Blawgletter's tag-line says "Contingent business law".

Look at the words just below the big Blawgletter® thingy at the top of this page.  See?

We recalled that this evening when a Google Alert tipped us off to a new 10-K report.  This one disclosed how much the reporting company paid contingent fee lawyers in 2009 v. 2008.  It said:

Total outside legal expenses paid to third-party contingent fee attorneys for the year ended December 31, 2009 were 42.3% of legal cash collections generated by contingent fee attorneys compared to 39.4% for the year ended December 31, 2008.

Portfolio Recovery Assocs., Inc., Form 10-K, Item 7 (Feb. 16, 2010).

Have we learned anything?  Something, yes.  We can tell that the all-in cost of collecting receivables through contingent fee lawyers runs about 40 percent of the recovery for PRA.  We don't know though if the 40 percent included reimbursement of expenses or whether the company instead paid the expenses separately from the contingent fees.

Who fronts the expenses matters, of course.  If the client does, it reduces the lawyer's risk, both because he has to invest less and because it tends to make the client more sensible about how to handle a case. And so we prefer that arrangement.

On Monday, the Second Circuit reversed dismissal of a securities fraud case against Smith Barney/Citigroup for misleading mutual fund investors about the true cost of "transfer agent" services, for which the mutual funds paid an outside vendor.  After a few years, the transfer agent, at SmithBarneyCitigroup's request, started rebating most of the fees to SmithBarney/Citigroup.  SmithBarney/Citigroup nonetheless charged 100 percent of the fees to the mutual funds. 

The Second Circuit rejected arguments that the information wasn't "material" and that SmithBarney/Citigroup's conduct didn't cause any actual losses.  Operating Local 649 Annuity Trust Fund v. Smith Barney Fund Mgmt. LLC, No. 07-5125 (2d Cir. Feb. 16, 2010).

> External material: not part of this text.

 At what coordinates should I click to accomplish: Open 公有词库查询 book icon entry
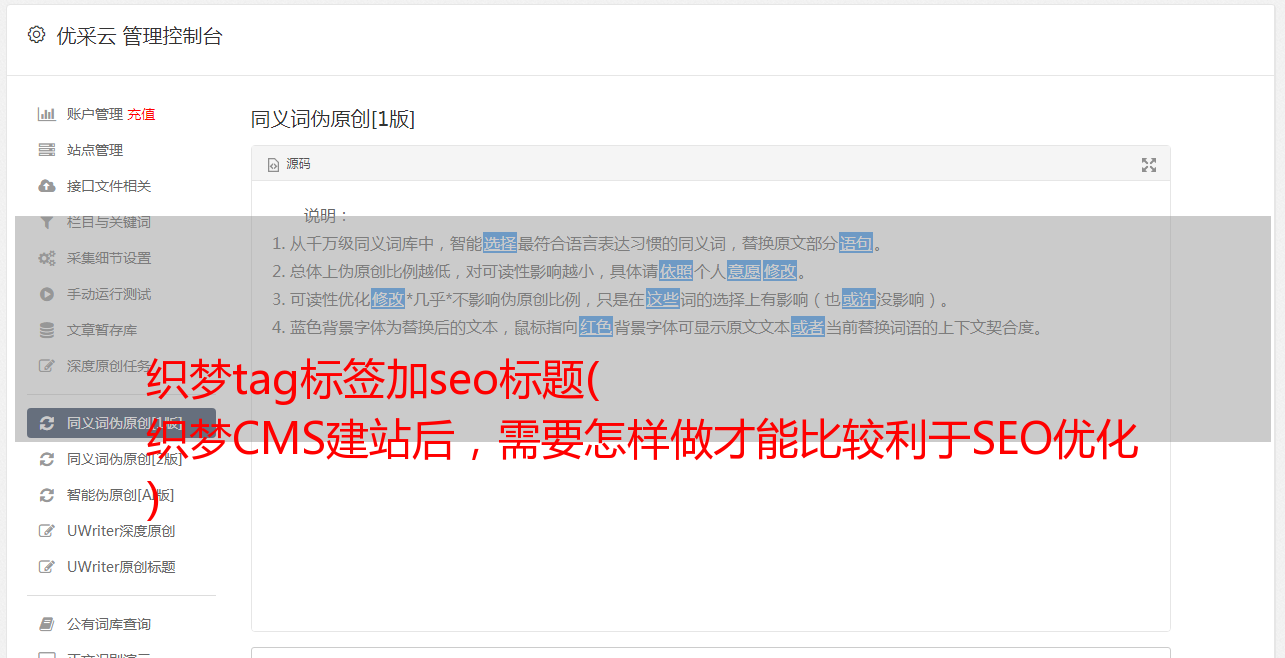click(95, 624)

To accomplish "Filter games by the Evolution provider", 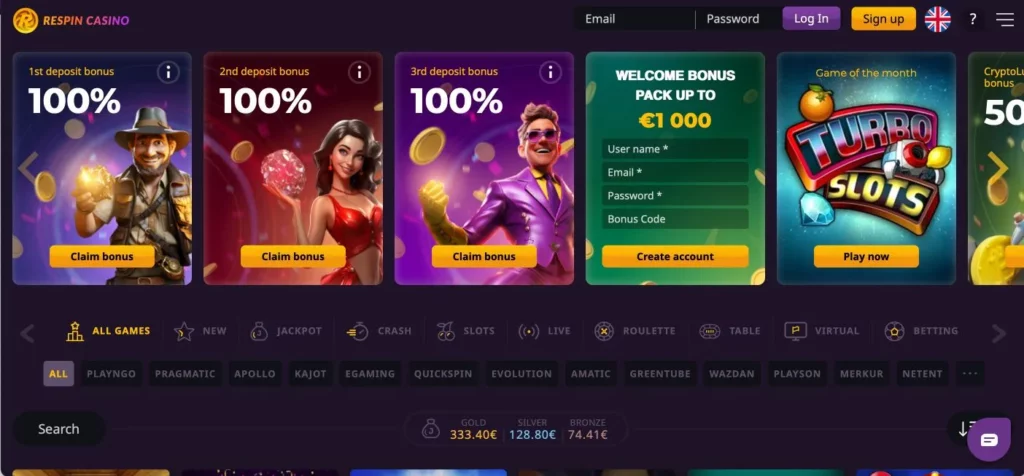I will click(521, 373).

A lawyer who takes a case on an hourly basis expects to collect her lodestar — hours times hourly rate — no matter the outcome.

The same lawyer, when she works on contingent fee basis, plans to earn more than her lodestar if she wins.  The bonus rewards her for sharing the client's risk.

So why did the Second Circuit today uphold an award, in a contingent fee case, equal to the lodestar. McDaniel v. County of Schenectady, No. 07-5580-cv (2d Cir. Feb. 16, 2010) (affirming lodestar award representing 13 percent of common fund instead of 26 percent class counsel applied for).  Why didn't the panel insist on a risk premium for class counsel?

The court's 28 pages never mentions the fact that may explain the no-bonus result:  The class action lawyers who negotiated the settlement seldom, if ever, work on an hourly basis.  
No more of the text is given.